Giuseppe Caccavallo (born 11 April 1987) is an ex Italian professional footballer who plays as a forward for Eccellenza club Nola.

==Career==
===Lecce===
Born in Naples, Campania, Caccavallo started his career with Serie B club Lecce. He made his Serie B debut on 11 November 2006, replaced Juliano Vicentini in the 77th minute. He made his first start on round 17 (19 December 2006), partnered with Alessandro Tulli and Pablo Daniel Osvaldo. He also scored the opening goal for the team on that match. Eventually Lecce winning Spezia 2–0. He scored his second goal in the last round (round 42, 10 June 2007), which he partnered with Simone Tiribocchi and the team winning the bottom team Pescara 4–1.

===Lega Pro clubs===
In 2007, he left for Serie C1 side Taranto. In January 2008, he left for fellow Serie C1/B side Martina. He scored 2 league goals for the team. Martina finished as the bottom team and relegated.

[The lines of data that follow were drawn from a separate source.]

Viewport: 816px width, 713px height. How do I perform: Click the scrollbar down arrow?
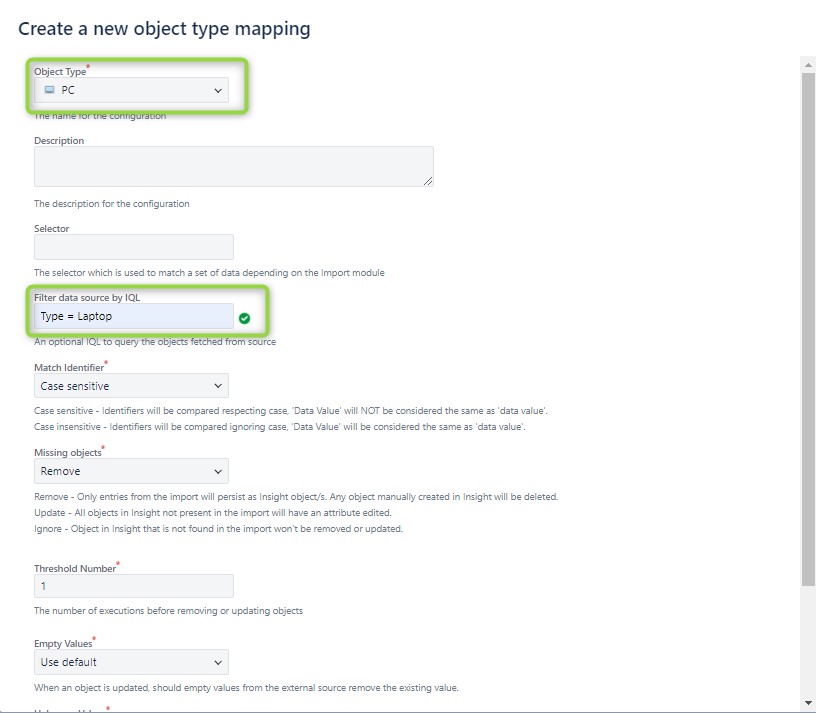(808, 703)
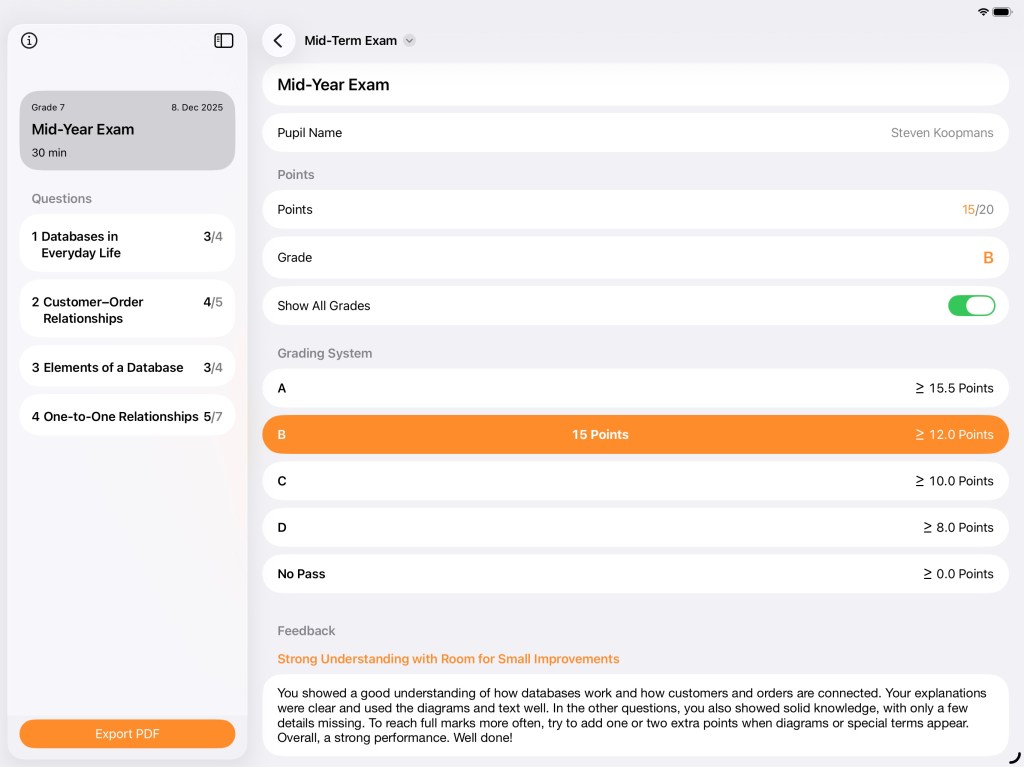Select grade C threshold row
The height and width of the screenshot is (767, 1024).
point(635,481)
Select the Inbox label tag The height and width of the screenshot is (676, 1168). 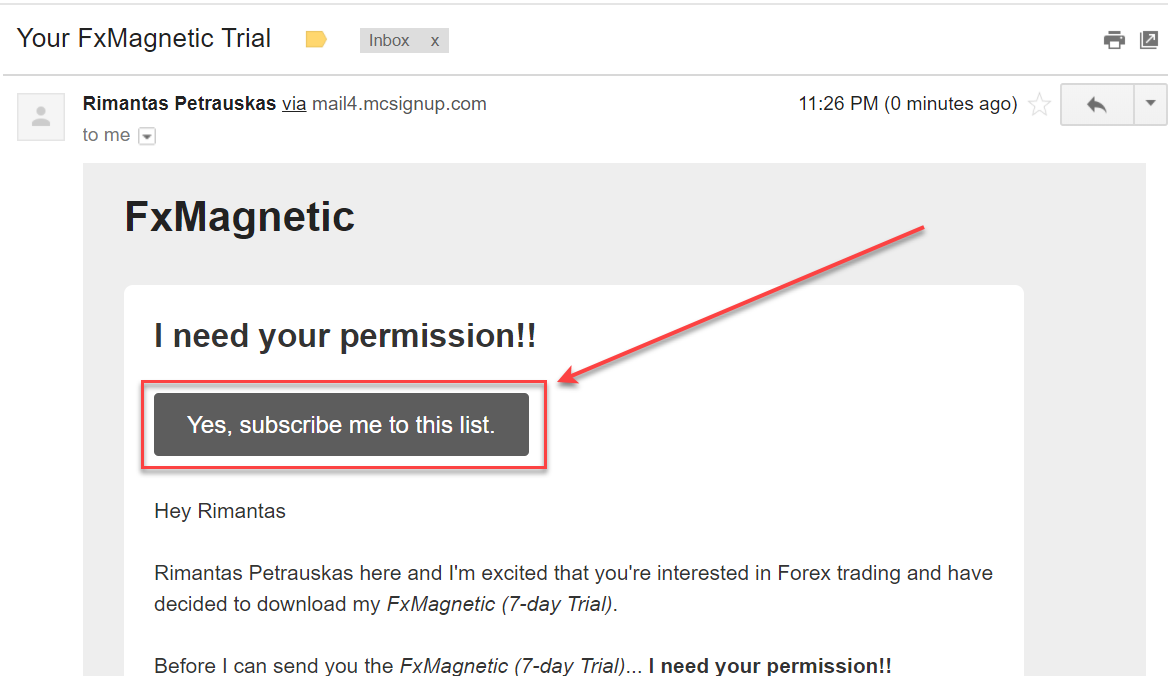click(389, 40)
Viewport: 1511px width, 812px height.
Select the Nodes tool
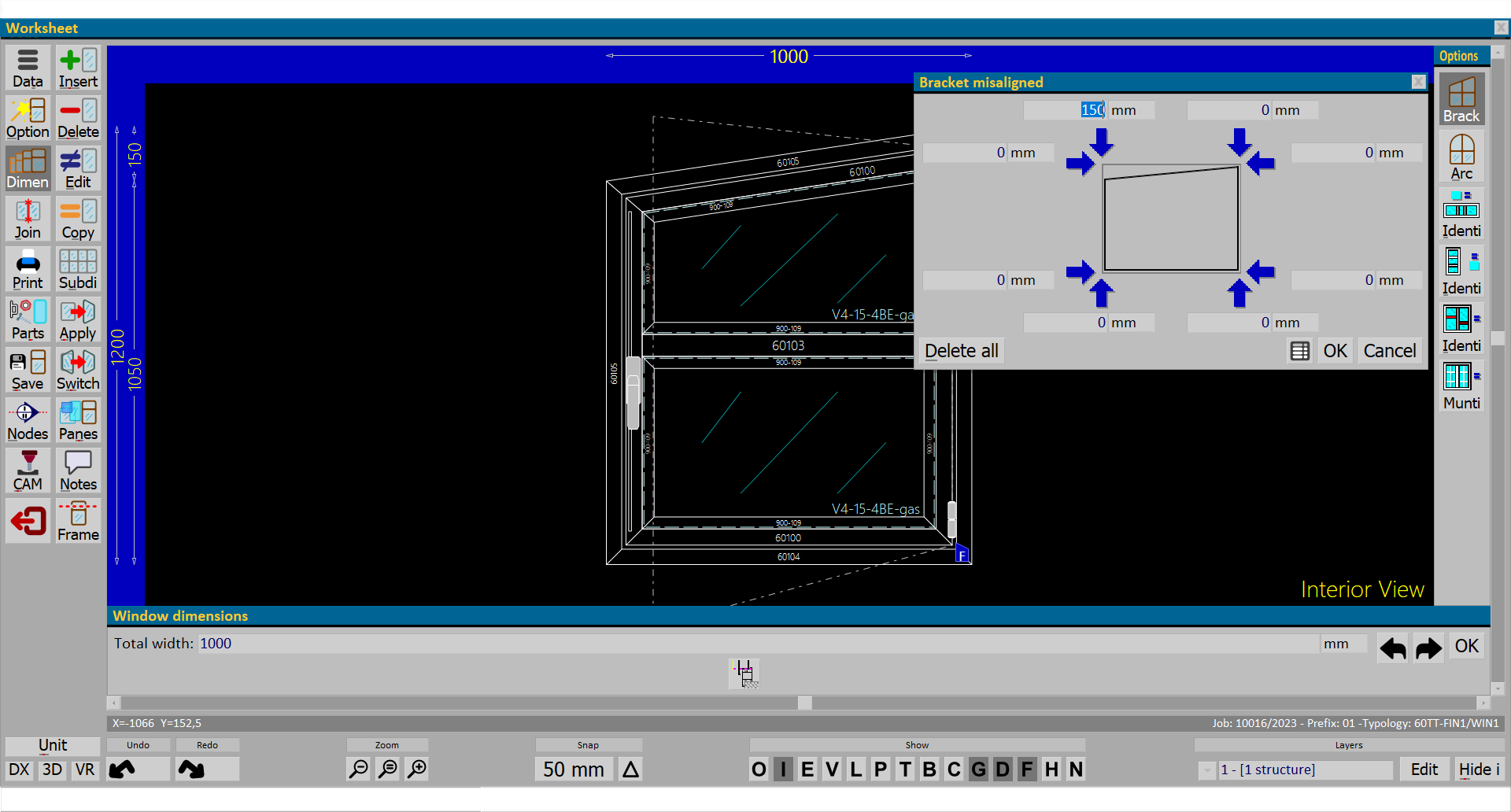pyautogui.click(x=28, y=421)
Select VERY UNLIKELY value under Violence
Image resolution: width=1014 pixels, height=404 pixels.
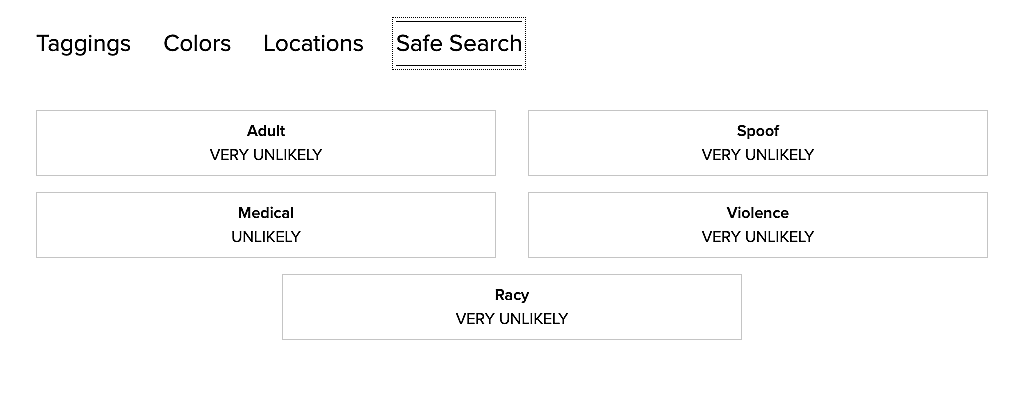pyautogui.click(x=757, y=237)
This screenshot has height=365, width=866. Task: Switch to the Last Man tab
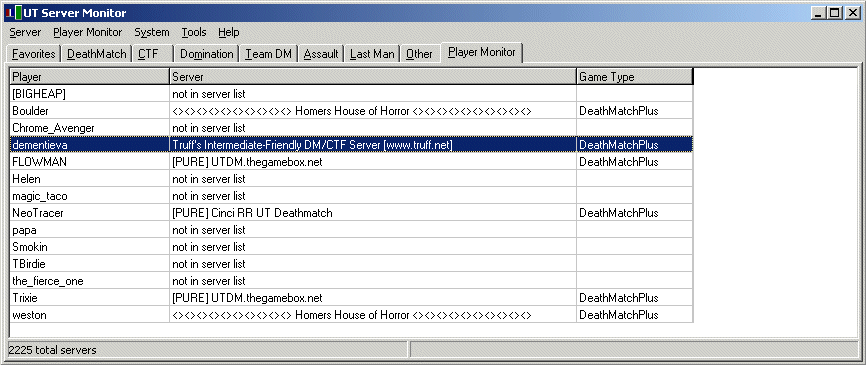click(x=372, y=54)
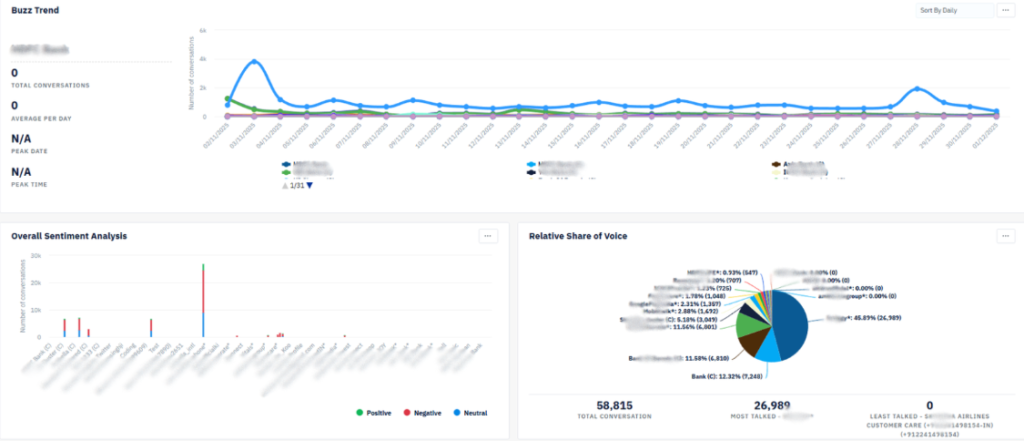Toggle the Positive sentiment legend

point(373,411)

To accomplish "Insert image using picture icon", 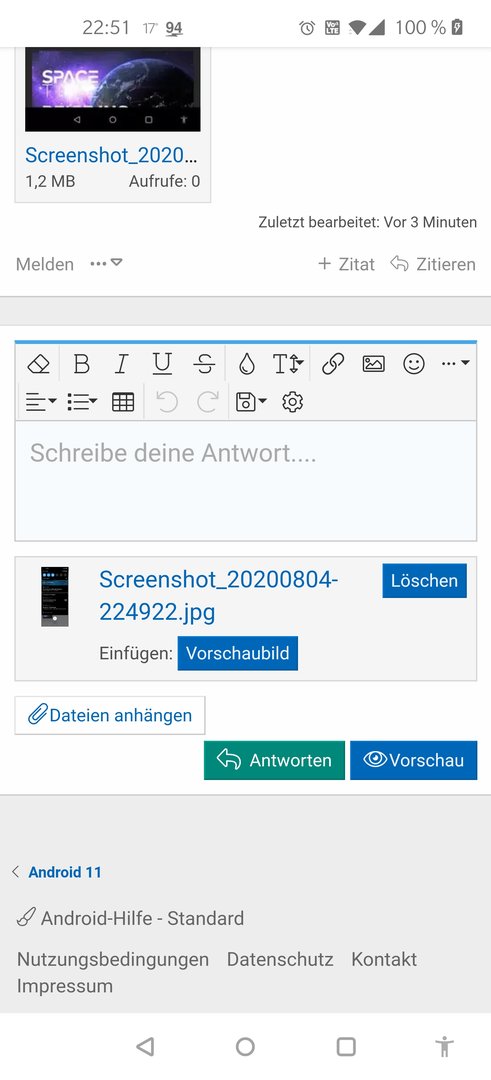I will (x=373, y=364).
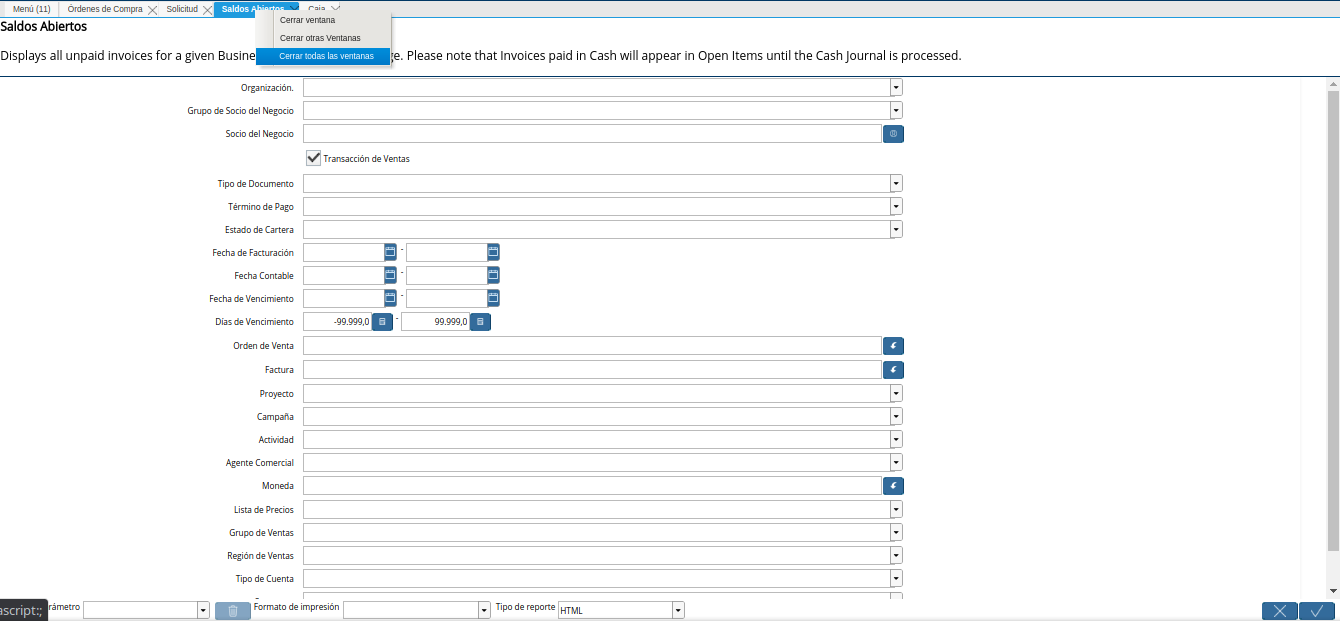Select 'Cerrar todas las ventanas' menu entry
1340x621 pixels.
coord(326,56)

In 2008, he left for Lega Pro Prima Divisione side Sorrento. In January 2009, he left for Seconda Divisione club Celano along with Lecce teammate Stefano Mandorino.

In July 2009, he left for Prima Divisione side Cosenza in a co-ownership deal along with Lecce teammate Ugo Gabrieli who went on loan. In January 2010, Lecce bought him back and re-sold him to Valle del Giovenco in a new co-ownership deal. VdG also signed Stefano Dall'Acqua and former Celano teammate Maikol Negro that transfer window, made Caccavallo a backup player, only played 3 starts out of 7 appearances. Circa summer 2010 Lecce bought back Caccavallo .

In August 2010, he was loaned to Prima Divisione club Barletta in temporary deal. Caccavallo made his league debut for Barletta on round 1 (22 August 2010), replaced striker Daniele Simoncelli at the start of second half (433 formation). He scored his first goal in round 4 (12 September), also his second appearance. He replaced Nicola Bellomo in the second half. In the next round (19 September), he made his first start for Barletta, partnered with new signing Massimo Margiotta and Bellomo in 4321 formation. Coach Arcangelo Sciannimanico putted the original starter Paolo Carbonaro and Saveriano Infantino on the bench.

===Crotone===
In July 2011, he joined the Serie B side Crotone. In his maiden Serie season, Caccavallo played 8 times. On 31 August 2012 Caccavallo left for Gubbio of the third division.

===Parma===
In July 2013 Parma acquired half of the registration rights of Caccavallo. Crotone acquired Abdelaye Diakité in exchange (later replaced by Prestia). Caccavallo remained in Gubbio in another temporary deal. In June 2014 Parma acquired Caccavallo outright, as well as bought back Prestia.

On 22 July 2014, he was signed by Paganese in temporary deal, along with Bussi, Deli and Tartaglia. On 23 January 2015 Caccavallo left for Casertana.

===Return to Paganese===
After released by Parma, Caccavallo re-joined Paganese.

===Salernitana===
On 5 July 2016, he was signed by Salernitana in a three-year contract

===Venezia===
In January 2017 he moved to Venezia team that plays in the Lega Pro, coached by Filippo Inzaghi, which aims to jump in class.

===Carrarese===
Following a very successful loan in the 2018–19 season at Carrarese, he moved there on a permanent basis on 13 August 2019.

===Siena===
On 25 August 2021 he signed a two-years contract for Siena.

===Gelbison===
On 21 August 2022, Caccavallo moved to Gelbison, newly promoted to Serie C.